TCP port 5900 is the default port for the Virtual Network Computing (VNC) protocol. VNC is a graphical desktop sharing system that allows users to remotely control another computer's desktop environment. It operates using the Remote Frame Buffer (RFB) protocol, a simple protocol that works at the frame buffer level. The VNC server listens on port 5900 (or 5900+n, where 'n' is the display number, with 0 being the default) and transmits pixel data from the server machine's screen to the client machine, also handling input events (keyboard and mouse) from the client and relaying them to the server. The protocol has undergone several revisions since its initial development at Olivetti Research Laboratory in the mid-1990s, introducing features like encryption and authentication, though many implementations still support older, less secure versions. The RFB protocol's simplicity makes it relatively easy to implement, contributing to its widespread adoption, but also necessitates careful security considerations. VNC's operation involves three key components: the VNC server (running on the machine being controlled), the VNC client (running on the machine doing the controlling), and the RFB protocol which facilitates the communication between them. The server captures screen updates and sends them to the client. The client renders these updates and sends user input back to the server. Authentication occurs as part of the RFB protocol negotiation, and different authentication schemes can be employed, from simple password-based authentication to more sophisticated methods.

## Firewall Recommendations

It is generally recommended to block port 5900 on your firewall unless you have a specific need to allow VNC connections from outside your local network.
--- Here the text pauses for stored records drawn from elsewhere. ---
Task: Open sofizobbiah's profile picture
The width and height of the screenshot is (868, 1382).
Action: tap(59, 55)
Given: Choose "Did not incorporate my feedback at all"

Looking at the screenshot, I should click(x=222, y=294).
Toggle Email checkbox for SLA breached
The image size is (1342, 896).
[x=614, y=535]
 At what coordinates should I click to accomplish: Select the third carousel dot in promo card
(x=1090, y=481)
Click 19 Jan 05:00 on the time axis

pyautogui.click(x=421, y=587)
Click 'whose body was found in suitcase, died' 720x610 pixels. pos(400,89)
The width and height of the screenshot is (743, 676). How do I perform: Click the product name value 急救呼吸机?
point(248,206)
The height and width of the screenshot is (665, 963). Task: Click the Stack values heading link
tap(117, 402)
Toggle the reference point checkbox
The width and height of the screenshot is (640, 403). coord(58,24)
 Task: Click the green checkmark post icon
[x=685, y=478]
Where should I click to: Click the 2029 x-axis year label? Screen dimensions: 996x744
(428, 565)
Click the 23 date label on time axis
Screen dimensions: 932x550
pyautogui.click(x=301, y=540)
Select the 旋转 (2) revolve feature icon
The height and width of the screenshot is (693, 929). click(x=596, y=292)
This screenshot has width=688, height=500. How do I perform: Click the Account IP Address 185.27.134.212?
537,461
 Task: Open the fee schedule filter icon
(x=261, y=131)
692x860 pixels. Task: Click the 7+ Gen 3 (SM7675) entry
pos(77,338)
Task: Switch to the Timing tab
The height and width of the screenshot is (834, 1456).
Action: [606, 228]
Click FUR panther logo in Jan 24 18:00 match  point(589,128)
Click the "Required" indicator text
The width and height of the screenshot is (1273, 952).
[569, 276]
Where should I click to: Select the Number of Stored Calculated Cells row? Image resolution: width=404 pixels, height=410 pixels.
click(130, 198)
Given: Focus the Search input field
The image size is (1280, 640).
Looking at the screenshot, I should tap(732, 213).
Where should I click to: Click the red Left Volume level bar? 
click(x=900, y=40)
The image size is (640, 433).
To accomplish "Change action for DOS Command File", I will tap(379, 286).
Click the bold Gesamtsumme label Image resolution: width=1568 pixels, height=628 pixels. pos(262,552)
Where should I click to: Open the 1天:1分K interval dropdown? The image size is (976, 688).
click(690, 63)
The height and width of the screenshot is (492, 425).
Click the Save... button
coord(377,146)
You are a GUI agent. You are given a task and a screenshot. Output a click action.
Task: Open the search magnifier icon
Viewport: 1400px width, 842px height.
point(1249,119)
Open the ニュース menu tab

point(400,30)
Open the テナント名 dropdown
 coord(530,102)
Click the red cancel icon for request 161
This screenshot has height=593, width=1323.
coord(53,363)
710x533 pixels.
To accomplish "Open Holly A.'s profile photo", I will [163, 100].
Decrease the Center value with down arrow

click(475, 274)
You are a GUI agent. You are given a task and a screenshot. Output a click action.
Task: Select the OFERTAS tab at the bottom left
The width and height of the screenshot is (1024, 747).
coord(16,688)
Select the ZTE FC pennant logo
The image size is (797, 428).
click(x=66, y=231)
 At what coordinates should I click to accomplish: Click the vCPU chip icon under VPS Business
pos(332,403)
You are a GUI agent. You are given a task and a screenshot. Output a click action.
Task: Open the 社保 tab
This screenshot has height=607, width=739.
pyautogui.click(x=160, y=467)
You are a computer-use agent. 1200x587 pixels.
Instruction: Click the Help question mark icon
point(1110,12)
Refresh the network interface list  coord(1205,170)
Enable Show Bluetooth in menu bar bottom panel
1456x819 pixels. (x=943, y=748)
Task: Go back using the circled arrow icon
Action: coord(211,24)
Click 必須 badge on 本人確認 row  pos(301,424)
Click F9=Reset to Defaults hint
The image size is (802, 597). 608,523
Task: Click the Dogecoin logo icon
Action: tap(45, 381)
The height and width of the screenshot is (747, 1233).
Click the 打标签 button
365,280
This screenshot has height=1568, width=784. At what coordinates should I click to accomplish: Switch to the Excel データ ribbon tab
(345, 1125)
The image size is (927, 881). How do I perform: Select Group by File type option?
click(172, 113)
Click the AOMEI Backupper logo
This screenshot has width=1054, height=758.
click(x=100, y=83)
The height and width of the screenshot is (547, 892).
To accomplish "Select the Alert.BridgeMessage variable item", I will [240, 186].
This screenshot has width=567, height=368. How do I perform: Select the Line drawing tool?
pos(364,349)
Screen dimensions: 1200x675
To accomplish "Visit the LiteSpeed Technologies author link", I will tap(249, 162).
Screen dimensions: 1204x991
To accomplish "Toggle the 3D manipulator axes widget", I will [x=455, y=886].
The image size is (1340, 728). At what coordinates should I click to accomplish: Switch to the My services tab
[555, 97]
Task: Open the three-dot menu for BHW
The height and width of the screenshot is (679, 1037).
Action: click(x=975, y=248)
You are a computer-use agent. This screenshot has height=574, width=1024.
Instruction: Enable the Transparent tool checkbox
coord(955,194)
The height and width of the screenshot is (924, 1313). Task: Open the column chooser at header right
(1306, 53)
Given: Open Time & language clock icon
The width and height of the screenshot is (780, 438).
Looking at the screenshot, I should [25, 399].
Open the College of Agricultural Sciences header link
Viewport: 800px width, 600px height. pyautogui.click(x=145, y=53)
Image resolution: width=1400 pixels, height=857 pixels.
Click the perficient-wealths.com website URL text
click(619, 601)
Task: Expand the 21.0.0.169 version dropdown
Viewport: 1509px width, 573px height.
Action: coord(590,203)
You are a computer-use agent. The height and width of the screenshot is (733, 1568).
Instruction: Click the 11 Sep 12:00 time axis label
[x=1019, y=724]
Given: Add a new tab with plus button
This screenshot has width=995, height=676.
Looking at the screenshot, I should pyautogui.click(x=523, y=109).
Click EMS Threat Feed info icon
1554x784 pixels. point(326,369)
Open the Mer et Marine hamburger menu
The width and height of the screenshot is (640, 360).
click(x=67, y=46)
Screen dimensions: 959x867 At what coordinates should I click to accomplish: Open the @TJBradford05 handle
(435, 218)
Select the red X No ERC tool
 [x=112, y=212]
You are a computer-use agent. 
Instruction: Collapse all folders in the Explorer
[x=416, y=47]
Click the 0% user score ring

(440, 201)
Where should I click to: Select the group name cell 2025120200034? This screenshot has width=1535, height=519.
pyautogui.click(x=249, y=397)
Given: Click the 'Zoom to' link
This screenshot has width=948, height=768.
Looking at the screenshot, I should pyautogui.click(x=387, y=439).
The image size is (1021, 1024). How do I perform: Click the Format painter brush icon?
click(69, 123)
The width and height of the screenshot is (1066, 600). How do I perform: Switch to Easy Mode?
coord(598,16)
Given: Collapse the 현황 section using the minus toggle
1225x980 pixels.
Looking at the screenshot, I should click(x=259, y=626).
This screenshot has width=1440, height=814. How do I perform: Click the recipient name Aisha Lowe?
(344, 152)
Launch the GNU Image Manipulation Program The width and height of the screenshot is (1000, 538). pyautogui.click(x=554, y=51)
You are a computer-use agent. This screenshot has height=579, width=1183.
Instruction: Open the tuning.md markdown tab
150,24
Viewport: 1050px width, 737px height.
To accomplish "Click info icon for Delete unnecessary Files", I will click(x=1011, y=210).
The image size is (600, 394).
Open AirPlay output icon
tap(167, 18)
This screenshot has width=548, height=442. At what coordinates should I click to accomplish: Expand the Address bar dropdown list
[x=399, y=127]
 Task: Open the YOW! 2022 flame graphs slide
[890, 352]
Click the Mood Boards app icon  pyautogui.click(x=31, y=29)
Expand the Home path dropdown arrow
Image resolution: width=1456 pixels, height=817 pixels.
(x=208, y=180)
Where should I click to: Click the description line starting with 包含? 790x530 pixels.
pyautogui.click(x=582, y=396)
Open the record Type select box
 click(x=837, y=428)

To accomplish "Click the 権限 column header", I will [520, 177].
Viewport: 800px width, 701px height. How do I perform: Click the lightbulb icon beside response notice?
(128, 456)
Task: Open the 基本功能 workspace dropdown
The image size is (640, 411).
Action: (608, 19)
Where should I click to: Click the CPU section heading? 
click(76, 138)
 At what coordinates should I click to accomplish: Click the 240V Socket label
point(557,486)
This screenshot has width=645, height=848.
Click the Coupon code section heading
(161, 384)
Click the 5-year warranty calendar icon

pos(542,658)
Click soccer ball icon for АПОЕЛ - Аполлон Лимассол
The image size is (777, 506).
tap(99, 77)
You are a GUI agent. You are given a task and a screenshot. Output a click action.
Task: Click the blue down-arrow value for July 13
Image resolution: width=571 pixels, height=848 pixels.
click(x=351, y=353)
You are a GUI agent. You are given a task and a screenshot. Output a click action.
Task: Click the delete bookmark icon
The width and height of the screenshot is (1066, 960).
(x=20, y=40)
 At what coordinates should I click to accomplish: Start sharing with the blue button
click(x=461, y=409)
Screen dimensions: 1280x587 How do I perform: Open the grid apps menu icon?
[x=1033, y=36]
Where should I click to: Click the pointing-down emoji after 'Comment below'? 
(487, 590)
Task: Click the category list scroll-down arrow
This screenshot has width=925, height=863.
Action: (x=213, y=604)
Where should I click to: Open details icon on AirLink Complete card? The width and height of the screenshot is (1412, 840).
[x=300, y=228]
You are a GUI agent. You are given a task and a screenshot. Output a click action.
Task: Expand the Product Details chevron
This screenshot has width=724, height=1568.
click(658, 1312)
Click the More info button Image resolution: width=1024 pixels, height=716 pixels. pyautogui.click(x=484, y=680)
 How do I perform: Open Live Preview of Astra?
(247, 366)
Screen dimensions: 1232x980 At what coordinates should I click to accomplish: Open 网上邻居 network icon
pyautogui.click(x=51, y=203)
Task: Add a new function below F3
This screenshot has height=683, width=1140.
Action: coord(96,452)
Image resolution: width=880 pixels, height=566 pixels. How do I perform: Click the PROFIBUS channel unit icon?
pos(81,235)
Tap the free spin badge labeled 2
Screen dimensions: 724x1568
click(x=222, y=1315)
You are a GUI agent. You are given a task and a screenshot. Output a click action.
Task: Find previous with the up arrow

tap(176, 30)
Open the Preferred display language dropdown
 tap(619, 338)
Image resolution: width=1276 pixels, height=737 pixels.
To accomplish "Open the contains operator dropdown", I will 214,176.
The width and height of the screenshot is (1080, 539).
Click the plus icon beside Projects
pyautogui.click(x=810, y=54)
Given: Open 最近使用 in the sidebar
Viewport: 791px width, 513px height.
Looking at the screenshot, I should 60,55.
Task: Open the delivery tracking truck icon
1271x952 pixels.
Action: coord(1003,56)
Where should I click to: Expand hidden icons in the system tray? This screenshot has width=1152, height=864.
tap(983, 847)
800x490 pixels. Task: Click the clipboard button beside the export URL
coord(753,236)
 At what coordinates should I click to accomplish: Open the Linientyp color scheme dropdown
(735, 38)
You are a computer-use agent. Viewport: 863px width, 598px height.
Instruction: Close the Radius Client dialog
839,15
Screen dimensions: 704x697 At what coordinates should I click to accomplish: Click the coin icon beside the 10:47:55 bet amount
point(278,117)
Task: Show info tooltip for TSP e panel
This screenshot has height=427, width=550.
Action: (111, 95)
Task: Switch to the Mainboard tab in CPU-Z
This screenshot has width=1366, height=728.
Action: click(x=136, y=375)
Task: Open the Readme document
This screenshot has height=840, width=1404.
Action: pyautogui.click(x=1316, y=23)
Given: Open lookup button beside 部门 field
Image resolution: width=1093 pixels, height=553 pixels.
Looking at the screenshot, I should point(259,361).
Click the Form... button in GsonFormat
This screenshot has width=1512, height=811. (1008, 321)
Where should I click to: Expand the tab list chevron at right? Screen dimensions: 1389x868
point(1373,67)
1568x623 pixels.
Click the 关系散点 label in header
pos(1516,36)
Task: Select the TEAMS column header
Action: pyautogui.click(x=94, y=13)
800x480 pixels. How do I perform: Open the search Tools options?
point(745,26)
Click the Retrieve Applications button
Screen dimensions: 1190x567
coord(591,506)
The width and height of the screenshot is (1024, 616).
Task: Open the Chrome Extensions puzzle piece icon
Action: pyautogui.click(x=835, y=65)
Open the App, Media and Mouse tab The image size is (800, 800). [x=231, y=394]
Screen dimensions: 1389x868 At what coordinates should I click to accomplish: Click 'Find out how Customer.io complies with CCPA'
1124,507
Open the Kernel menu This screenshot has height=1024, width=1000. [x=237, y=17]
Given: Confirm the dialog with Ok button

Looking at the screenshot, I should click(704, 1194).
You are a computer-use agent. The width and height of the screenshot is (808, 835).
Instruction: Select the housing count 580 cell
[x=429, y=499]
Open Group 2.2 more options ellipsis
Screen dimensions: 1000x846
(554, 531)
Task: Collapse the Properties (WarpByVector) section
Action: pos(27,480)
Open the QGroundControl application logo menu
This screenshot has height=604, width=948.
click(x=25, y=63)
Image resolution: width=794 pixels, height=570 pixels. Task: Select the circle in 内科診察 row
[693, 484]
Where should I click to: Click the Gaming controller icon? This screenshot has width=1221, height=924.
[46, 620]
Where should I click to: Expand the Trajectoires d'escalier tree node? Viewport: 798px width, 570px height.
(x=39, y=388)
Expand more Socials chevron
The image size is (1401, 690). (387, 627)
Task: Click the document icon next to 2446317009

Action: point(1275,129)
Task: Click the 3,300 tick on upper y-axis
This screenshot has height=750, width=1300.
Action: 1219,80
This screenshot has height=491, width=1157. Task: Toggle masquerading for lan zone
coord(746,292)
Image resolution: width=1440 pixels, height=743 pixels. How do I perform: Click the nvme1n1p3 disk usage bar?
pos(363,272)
If remote access is required, consider using a VPN to establish a secure tunnel before initiating a VNC connection. When using VNC, always enable strong authentication mechanisms, use complex passwords, and keep the VNC server software up to date with the latest security patches. Consider using VNC over SSH tunneling to encrypt the VNC traffic. Limit access to the VNC server to specific IP addresses or networks. Regularly audit VNC server configurations to ensure they adhere to security best practices. Avoid exposing VNC directly to the internet without proper security measures.

Security Information

VNC, when not properly secured, presents significant security risks. The protocol, in its older and default configurations, often transmits data without encryption, including passwords, making it vulnerable to eavesdropping and man-in-the-middle attacks. Attackers can intercept the VNC traffic and gain unauthorized access to the remote system. Even with password authentication, weak passwords or default passwords can be easily compromised through brute-force attacks. Furthermore, vulnerabilities in specific VNC server implementations can be exploited to achieve remote code execution, allowing attackers to gain complete control of the server machine. Because VNC provides direct access to a graphical desktop, successful exploitation allows the attacker to perform any action as if they were physically present at the machine. VNC servers are frequently targeted by attackers because they are often left unsecured, misconfigured, or running outdated software with known vulnerabilities.

Known Vulnerabilities

CVE	Name	Severity	Description
CVE-2018-20330	LibVNC heap-based buffer overflow in CopyRect encoding	High	Heap-based buffer overflow in CopyRect encoding handler in LibVNCServer allows attackers to execute arbitrary code.
CVE-2015-6903	UltraVNC Reflected XSS	Medium	UltraVNC allows Reflected XSS via a crafted URI.